I started, apparently, a few days ago with the posting of NoGIS Meetup, and the subsequent blog post, "What Does NoGIS Mean?" by Sean Gorman on the GeoIQ blog. Among other things, Sean said
"For decades, location and geography have been their own special niche, served by GIS technology from a fairly small number of vendors. As many have pointed out “spatial is no longer special” and as a result location is quickly becoming a feature of many technologies. As location base apps become ubiquitous the characteristics of geographic data are changing as well. The data of this new paradigm does not look like the static parcel data, which is stereotypical of much traditional GIS work. As we saw in the NoSQL characteristics data is now high volume, dynamic and users/developers want to see/query it in real time."
And the usual statement by neogeographers (in one of the comments)
"I’m not inferring that GIS and NoGIS are mutually exclusive..."
James Fee, traditional defender of the Paleo...OK, that's a bit much but let's say a frequent defender of all things Paleo responded in his blog post:
As with anything, everyone is quick to say we’ve all been doing this since the 1960′s so ignore it and move on unless you’ve got one of the following to accomplish:
And then goes on to list the geography industry's equivalent of hipster evils.

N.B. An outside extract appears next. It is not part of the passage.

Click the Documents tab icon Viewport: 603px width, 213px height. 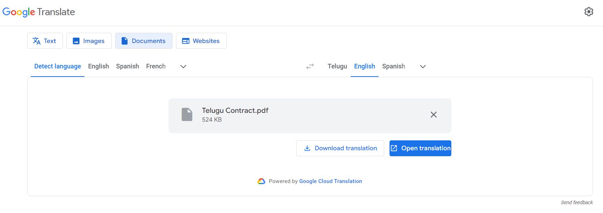(124, 41)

And I thought that the Neogeography vs. Paleogeography wars were largely over and we were all getting along. But perhaps it was just a Christmas ceasefire.
That said, I'll be at the NoGIS workshop, should be interesting. No one ever said geographers were boring. Oh, wait, many people have. But they are, of course, wrong.
1 comment:
Fee mocks "novelty for novelty's sake". I'm with him on that.